━━━━━ Available records

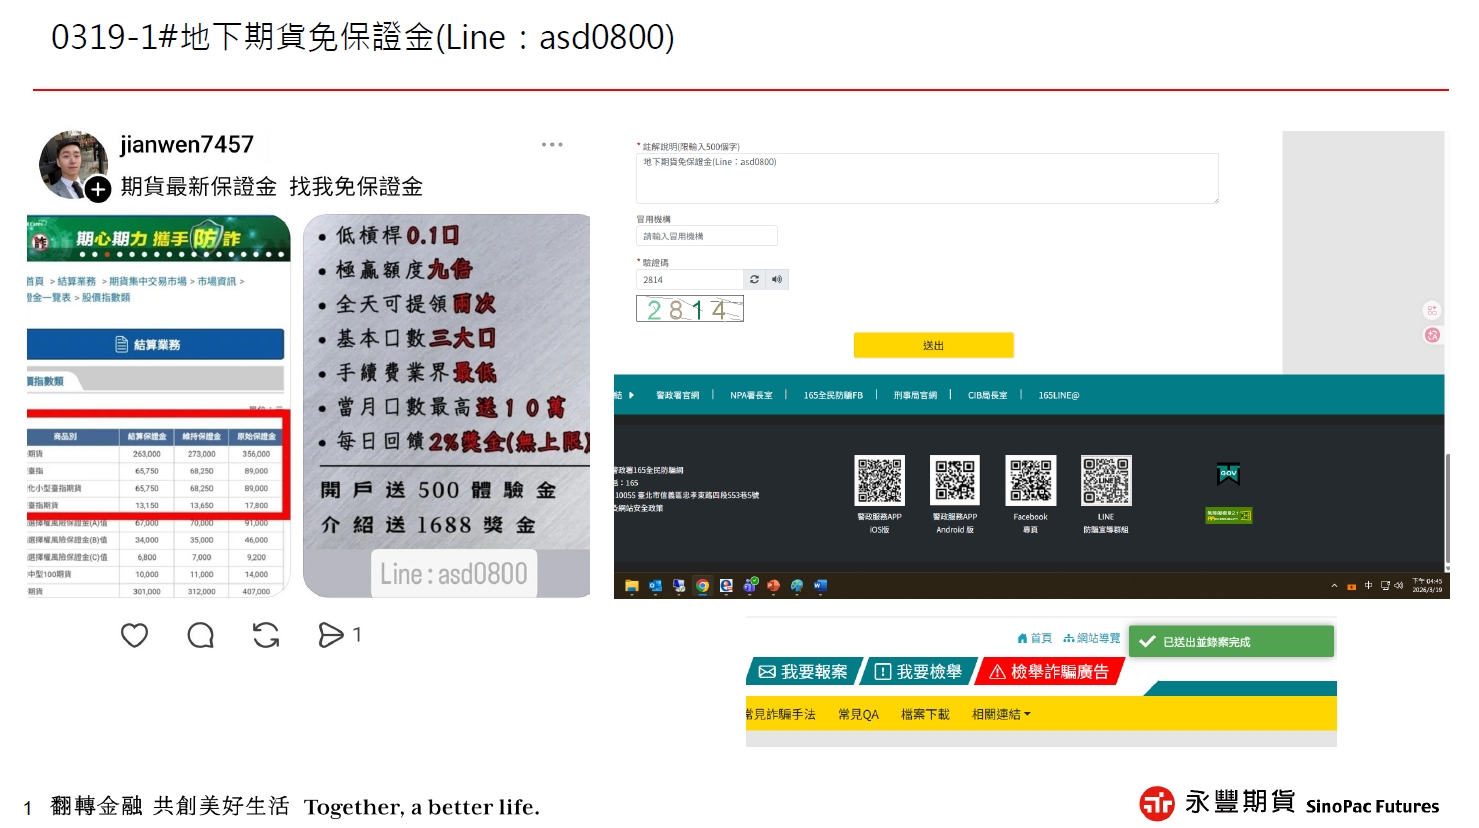Show hidden system tray icons chevron
Image resolution: width=1479 pixels, height=828 pixels.
tap(1334, 586)
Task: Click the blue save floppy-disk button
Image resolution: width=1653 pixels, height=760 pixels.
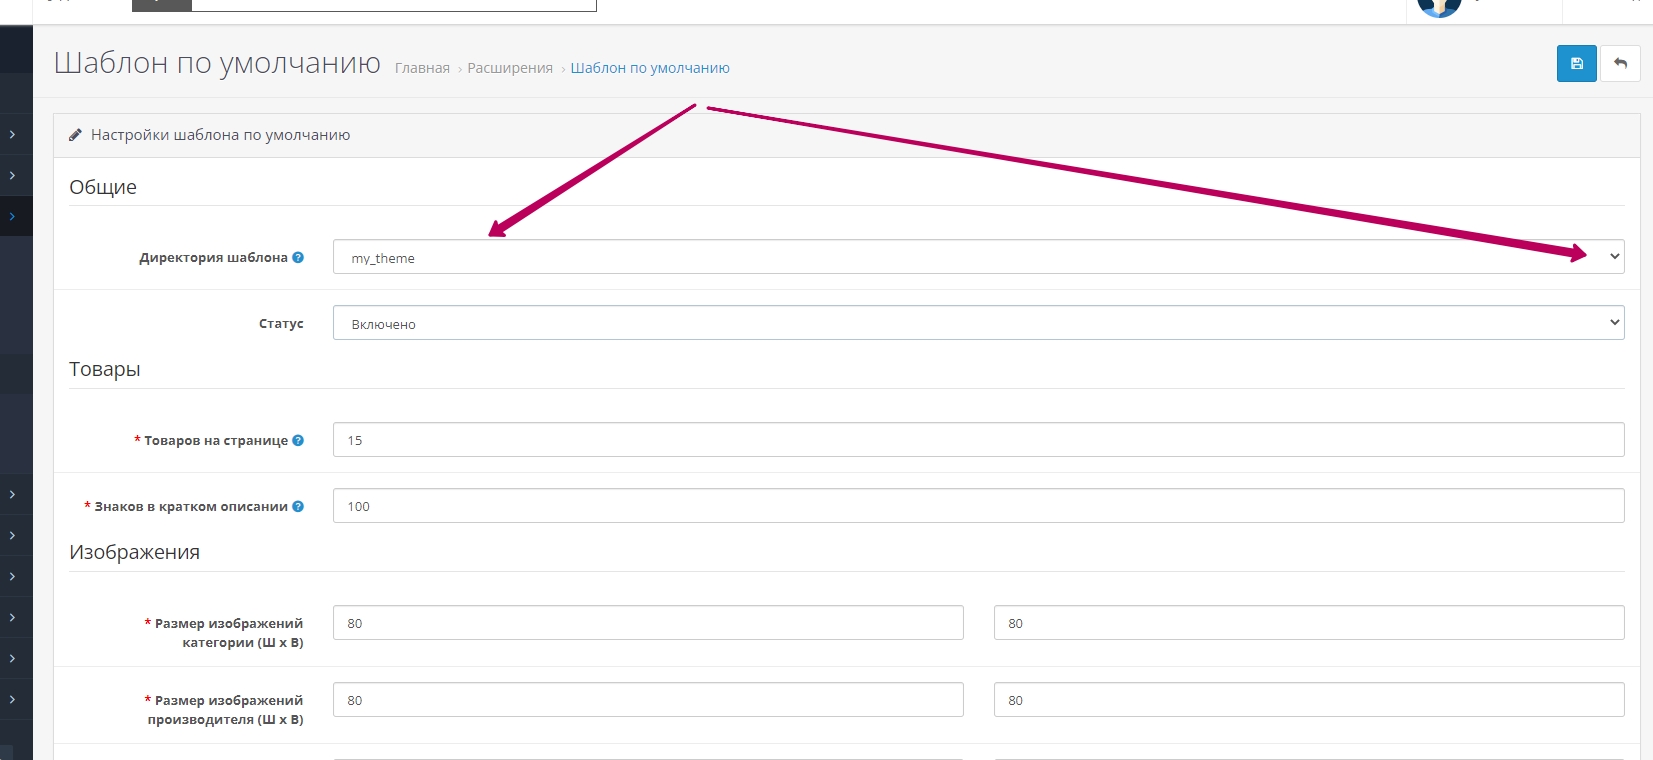Action: 1576,64
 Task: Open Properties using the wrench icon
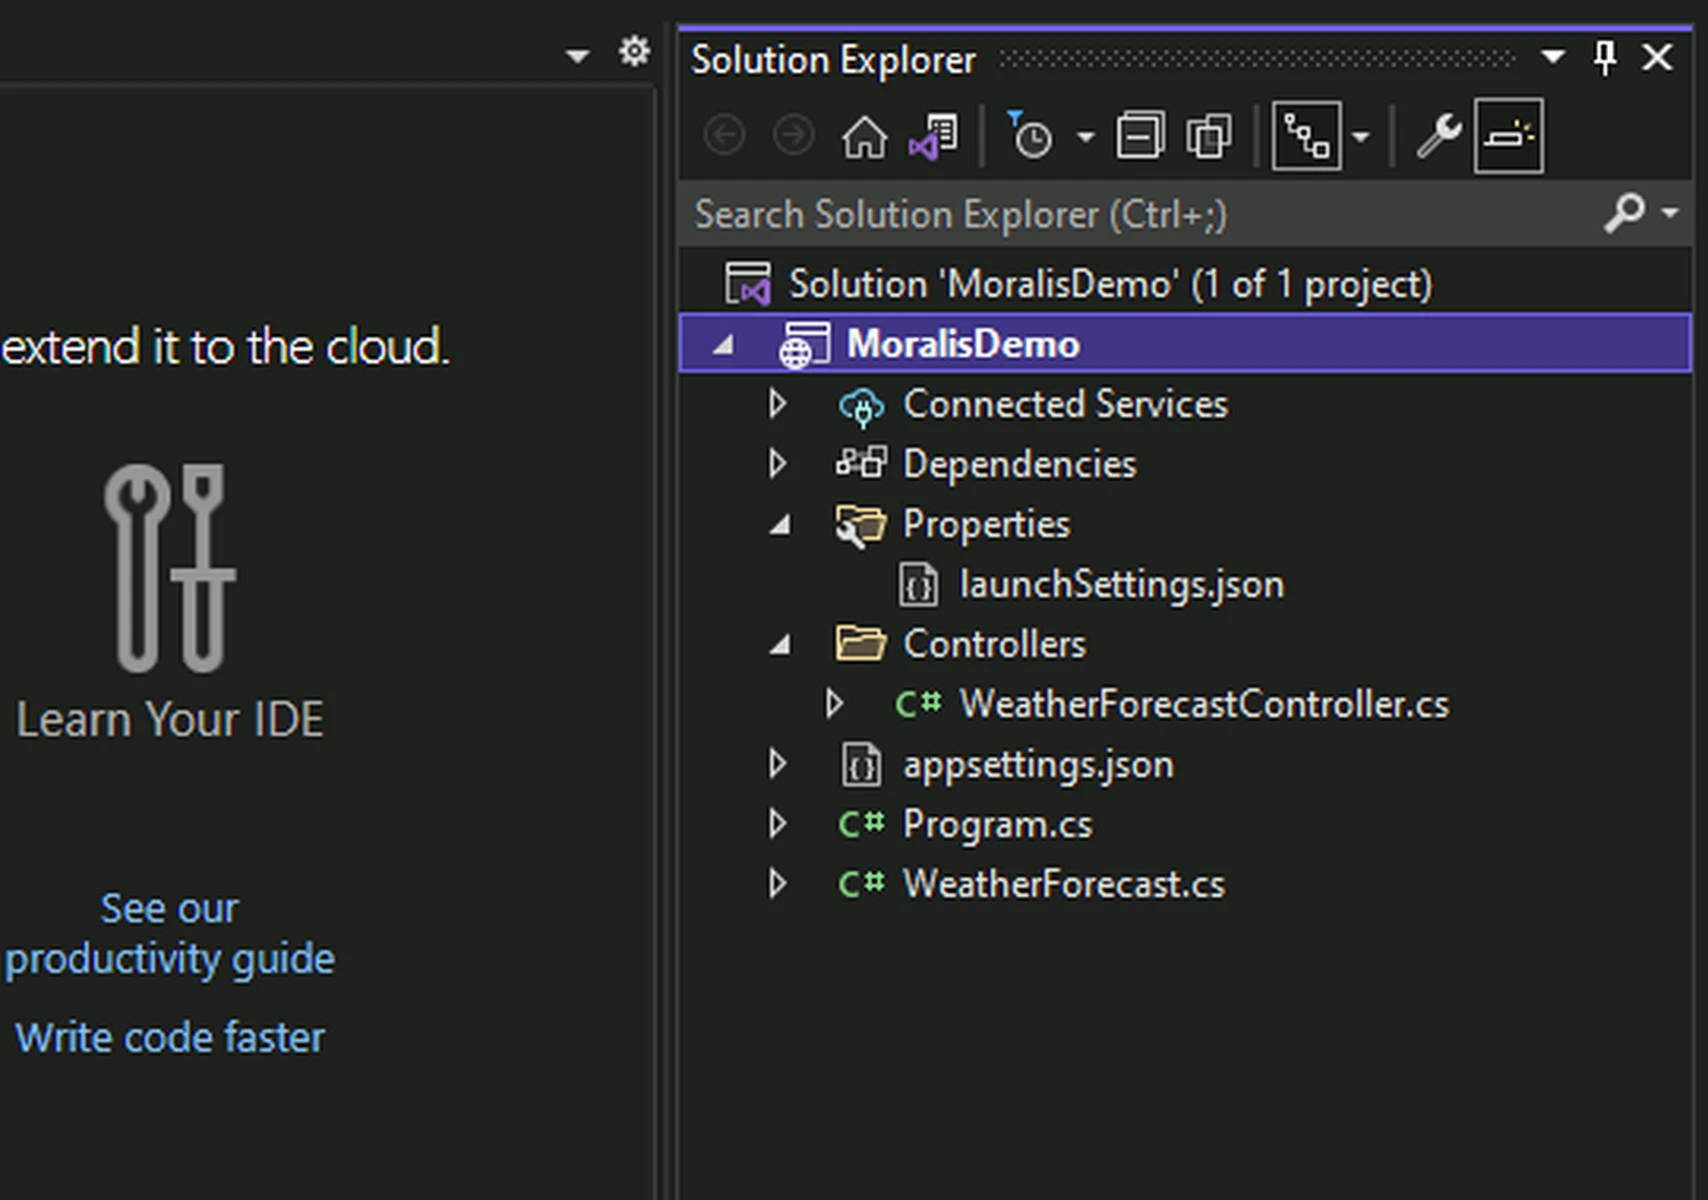1438,136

━━━━━━━━━━

## Activity
Pictures stay out of the copy. Reproduce exactly the lines from the one containing "Image resolution: width=1653" through the last line of the records above, both included.

## Written reply
Image resolution: width=1653 pixels, height=760 pixels.
Action: 1576,64
 Task: Open Properties using the wrench icon
1438,136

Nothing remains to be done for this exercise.